1.   The minimum value principle: the measure exhibits its minimum value when the variable is uniformly distributed over its range of possible values.  For the normalized measures considered here, this means the measure takes the value 0.
2.   The maximum value principle: the measure exhibits its maximum value when the variable is completely concentrated on one of its several possible values.  For the normalized measures considered here, this means the measure takes the value 1.
3.   The permutation-invariance principle: re-labeling the levels of the variable does not change the value of the interestingness measure.

To compute the interestingness measures considered here, it is necessary to first compute the empirical probabilities that a variable assumes each of its possible values.  To be specific, assume that the variable x can take any one of M possible values, and let pi denote the fraction of the N observed samples of x that assume the ith possible value.  All of the interestingness measures considered here attempt to characterize the extent to which these empirical probabilities are constant, i.e. the extent to which pi is approximately equal to 1/M for all i.  Probably the best known of the four interestingness measures I consider is the Shannon entropy from information theory, which is based on the average of the product pi log pi over all i.  A second measure is the normalized version of Gini’s mean difference from statistics, which is the average distance that pi lies from pj for all i distinct from j, and a third – Simpson’s measure – is a normalized version of the variance of the pi values.  The fourth characterization considered in Exploring Data is Bray’s measure, which comes from ecology and is based on the average of the smaller of pi and 1/M.  The key point here is that, because these measures are computed in different ways, they are sensitive to different aspects of the distributional heterogeneity of a categorical variable over its range of possible values.  Specifically, since all four of these measures assume the value 0 for uniformly distributed variables and 1 for variables completely concentrated on a single value, they can only differ for intermediate degrees of heterogeneity.

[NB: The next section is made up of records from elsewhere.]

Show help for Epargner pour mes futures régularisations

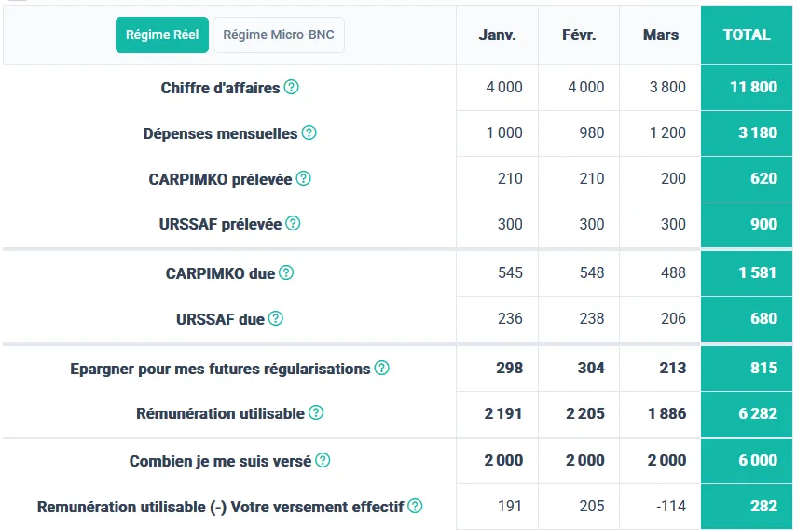[x=382, y=369]
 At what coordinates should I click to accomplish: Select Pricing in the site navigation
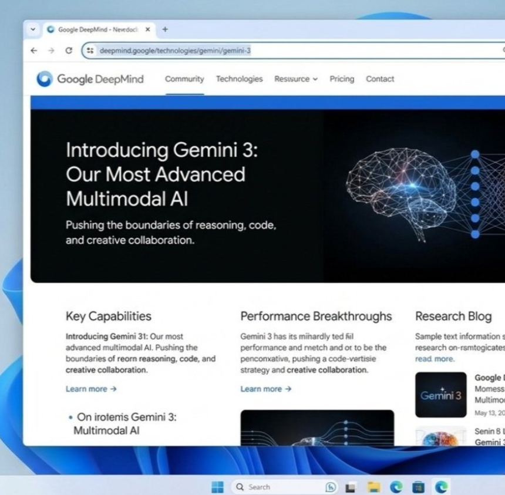pos(342,79)
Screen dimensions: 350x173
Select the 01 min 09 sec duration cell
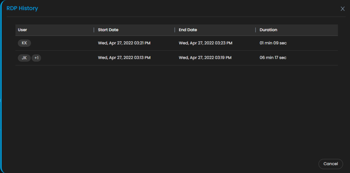click(x=273, y=43)
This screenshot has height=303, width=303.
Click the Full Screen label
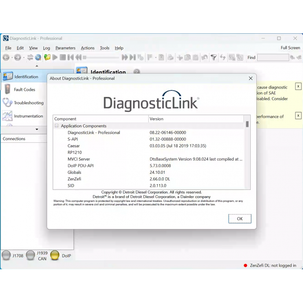(290, 48)
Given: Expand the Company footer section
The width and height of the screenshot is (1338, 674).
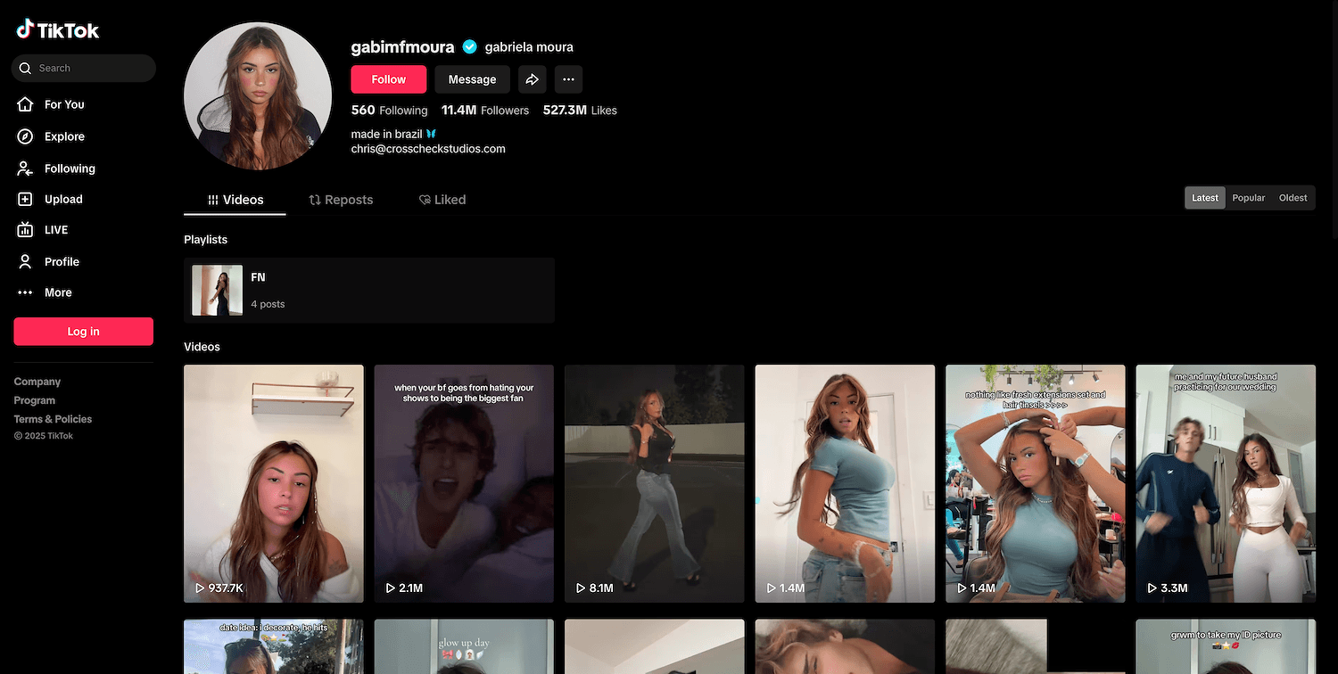Looking at the screenshot, I should pos(37,382).
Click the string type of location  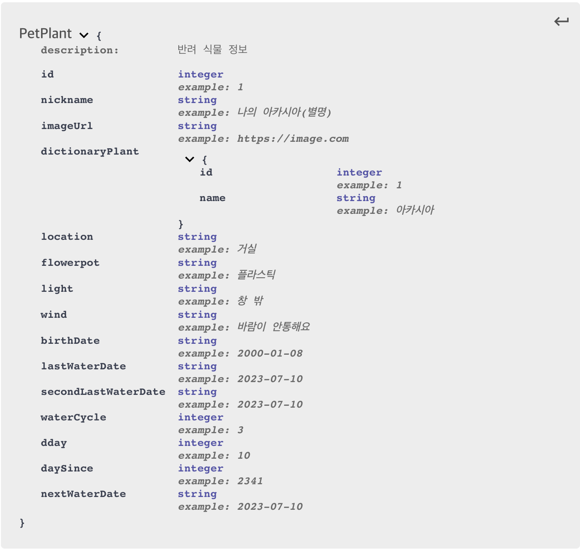click(x=197, y=237)
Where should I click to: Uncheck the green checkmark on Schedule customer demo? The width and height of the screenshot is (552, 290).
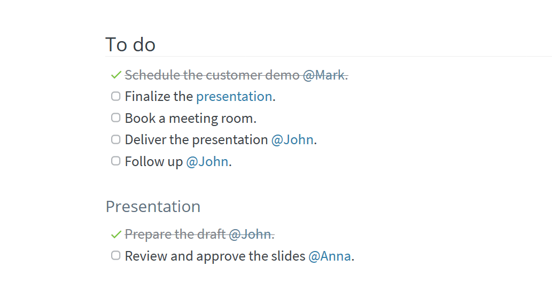coord(116,75)
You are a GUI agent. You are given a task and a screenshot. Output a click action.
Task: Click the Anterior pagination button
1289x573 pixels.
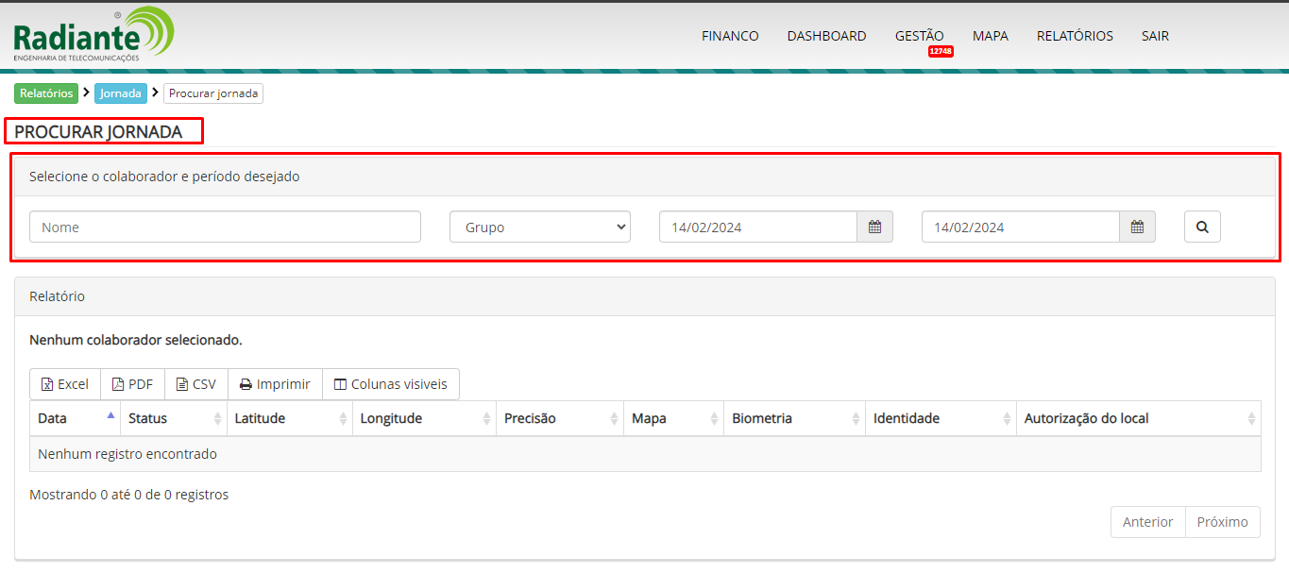tap(1147, 522)
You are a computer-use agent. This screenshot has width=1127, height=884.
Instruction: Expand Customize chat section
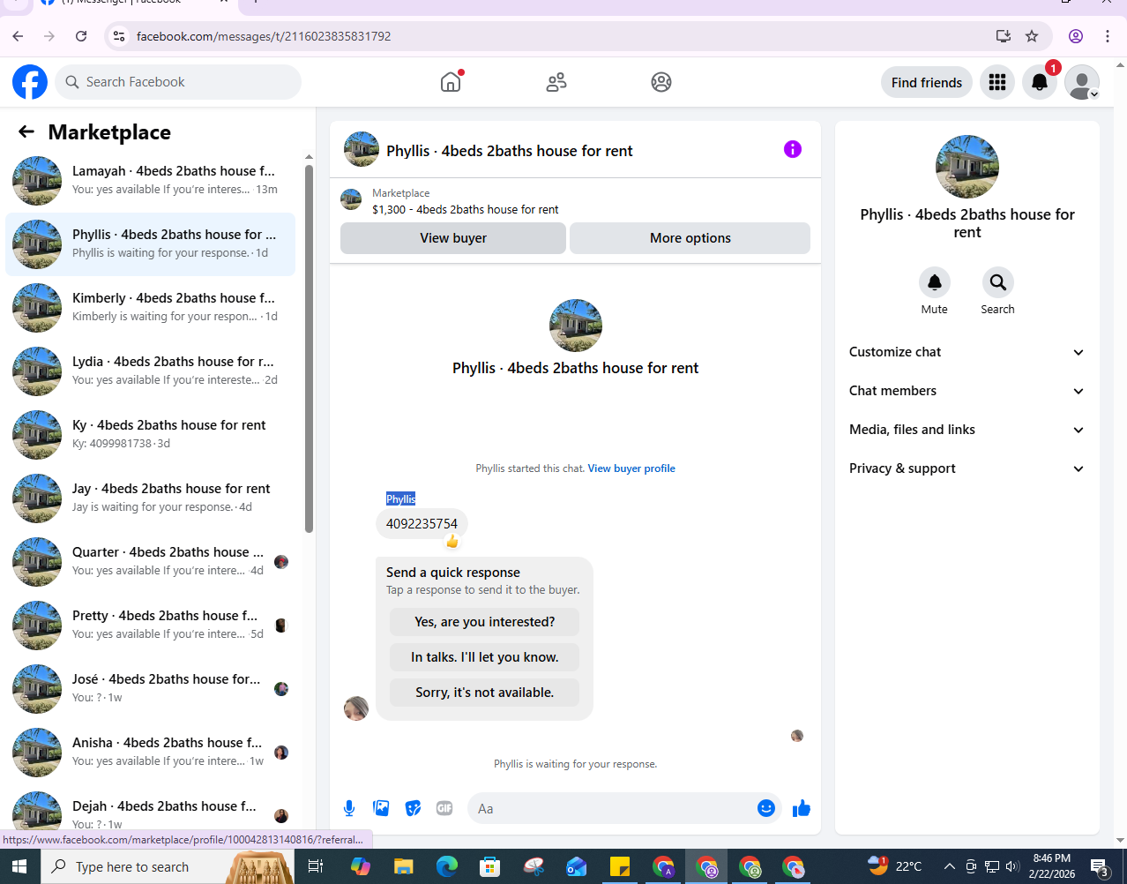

The R procedures bray.proc, gini.proc, shannon.proc, and simpson.proc are all available from the Exploring Data  companion website, each implementing the corresponding interestingness measure.  To illustrate the use of these procedures, they are applied here to the UCI Machine Learning Repository Mushroom dataset, which gives 23 categorical characterizations of 8,124 different species of mushrooms, taken from The Audubon Society Field Guide to North American Mushrooms (G.H. Lincoff, Pres., published by Alfred A. Knopf, New York, 1981).  A typical characterization is gill color, which exhibits 12 distinct values, each corresponding to a one-character color code (e.g., “p” for pink, “u” for purple, etc.).  To evaluate the four interestingness measures for any of these attributes, it is necessary to first compute its associated empirical probability vector.  This is easily done with the following R function:

ComputePvalues <- function(x){
xtab <- table(x)
pvect <- xtab/sum(xtab)
pvect
}

Given this empirical probability vector, the four R procedures listed above can be used to compute the corresponding interestingness measure.  As a specific example, the following sequence gives the values for the four interestingness measures for the seven-level variable “Habitat” from the mushroom dataset:

>      x <- mushroom$Habitat > pvect <- ComputePvector(x) > bray.proc(pvect) > 0.427212 > gini.proc(pvect) > 0.548006 > shannon.proc(pvect) > 0.189719 > simpson.proc(pvect) > 0.129993 These results illustrate the point noted above, that while all of these measures span the same range – from 0 for completely uniform level distributions to 1 for variables completely concentrated on one level – in general, the values of the four measures are different. These differences arise from the fact that the different interestingness measures weight specific types of deviations from uniformity differently. To see this, note that the seven levels of the habitat variable considered here have the following distribution: > table(mushroom$Habitat)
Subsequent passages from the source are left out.